Entries for locating words and elements:
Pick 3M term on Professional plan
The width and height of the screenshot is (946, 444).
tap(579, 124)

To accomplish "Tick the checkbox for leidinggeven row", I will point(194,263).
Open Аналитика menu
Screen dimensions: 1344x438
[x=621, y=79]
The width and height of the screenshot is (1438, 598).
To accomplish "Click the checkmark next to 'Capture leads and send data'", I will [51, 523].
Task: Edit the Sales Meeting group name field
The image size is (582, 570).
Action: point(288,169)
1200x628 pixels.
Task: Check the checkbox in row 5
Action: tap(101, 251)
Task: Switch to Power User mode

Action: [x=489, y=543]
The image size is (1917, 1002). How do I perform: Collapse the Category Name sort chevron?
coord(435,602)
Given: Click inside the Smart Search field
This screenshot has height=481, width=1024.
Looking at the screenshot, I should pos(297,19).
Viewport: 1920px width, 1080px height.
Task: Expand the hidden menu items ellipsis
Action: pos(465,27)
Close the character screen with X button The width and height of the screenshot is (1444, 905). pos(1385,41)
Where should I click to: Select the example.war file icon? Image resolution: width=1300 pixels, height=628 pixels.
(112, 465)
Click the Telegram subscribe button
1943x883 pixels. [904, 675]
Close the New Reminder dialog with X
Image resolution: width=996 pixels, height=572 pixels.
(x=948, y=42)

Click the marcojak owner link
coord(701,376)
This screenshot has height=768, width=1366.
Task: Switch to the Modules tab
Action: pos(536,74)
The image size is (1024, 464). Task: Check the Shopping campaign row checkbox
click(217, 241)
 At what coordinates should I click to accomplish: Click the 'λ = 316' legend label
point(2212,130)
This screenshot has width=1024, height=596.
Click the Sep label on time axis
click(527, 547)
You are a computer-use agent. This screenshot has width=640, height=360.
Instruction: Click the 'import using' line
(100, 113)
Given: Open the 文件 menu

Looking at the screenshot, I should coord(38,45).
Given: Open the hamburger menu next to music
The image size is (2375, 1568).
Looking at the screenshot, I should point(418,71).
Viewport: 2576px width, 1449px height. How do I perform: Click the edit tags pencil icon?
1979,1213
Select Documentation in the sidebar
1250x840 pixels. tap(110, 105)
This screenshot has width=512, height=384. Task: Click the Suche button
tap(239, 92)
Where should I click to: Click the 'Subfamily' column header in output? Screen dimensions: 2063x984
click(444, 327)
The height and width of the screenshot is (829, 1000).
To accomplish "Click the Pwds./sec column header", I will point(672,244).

Brief:
Reproduce every one of the records above, line for line, without altering anything.

Full output:
Pick 3M term on Professional plan
The width and height of the screenshot is (946, 444).
tap(579, 124)

To accomplish "Tick the checkbox for leidinggeven row", I will point(194,263).
Open Аналитика menu
Screen dimensions: 1344x438
[x=621, y=79]
The width and height of the screenshot is (1438, 598).
To accomplish "Click the checkmark next to 'Capture leads and send data'", I will [51, 523].
Task: Edit the Sales Meeting group name field
The image size is (582, 570).
Action: point(288,169)
1200x628 pixels.
Task: Check the checkbox in row 5
Action: tap(101, 251)
Task: Switch to Power User mode

Action: [x=489, y=543]
The image size is (1917, 1002). How do I perform: Collapse the Category Name sort chevron?
coord(435,602)
Given: Click inside the Smart Search field
This screenshot has height=481, width=1024.
Looking at the screenshot, I should pos(297,19).
Viewport: 1920px width, 1080px height.
Task: Expand the hidden menu items ellipsis
Action: pos(465,27)
Close the character screen with X button The width and height of the screenshot is (1444, 905). pos(1385,41)
Where should I click to: Select the example.war file icon? Image resolution: width=1300 pixels, height=628 pixels.
(112, 465)
Click the Telegram subscribe button
1943x883 pixels. [904, 675]
Close the New Reminder dialog with X
Image resolution: width=996 pixels, height=572 pixels.
(x=948, y=42)

Click the marcojak owner link
coord(701,376)
This screenshot has height=768, width=1366.
Task: Switch to the Modules tab
Action: pos(536,74)
The image size is (1024, 464). Task: Check the Shopping campaign row checkbox
click(217, 241)
 At what coordinates should I click to accomplish: Click the 'λ = 316' legend label
point(2212,130)
This screenshot has width=1024, height=596.
Click the Sep label on time axis
click(527, 547)
You are a computer-use agent. This screenshot has width=640, height=360.
Instruction: Click the 'import using' line
(100, 113)
Given: Open the 文件 menu

Looking at the screenshot, I should coord(38,45).
Given: Open the hamburger menu next to music
The image size is (2375, 1568).
Looking at the screenshot, I should point(418,71).
Viewport: 2576px width, 1449px height. How do I perform: Click the edit tags pencil icon?
1979,1213
Select Documentation in the sidebar
1250x840 pixels. tap(110, 105)
This screenshot has width=512, height=384. Task: Click the Suche button
tap(239, 92)
Where should I click to: Click the 'Subfamily' column header in output? Screen dimensions: 2063x984
click(444, 327)
The height and width of the screenshot is (829, 1000).
To accomplish "Click the Pwds./sec column header", I will point(672,244).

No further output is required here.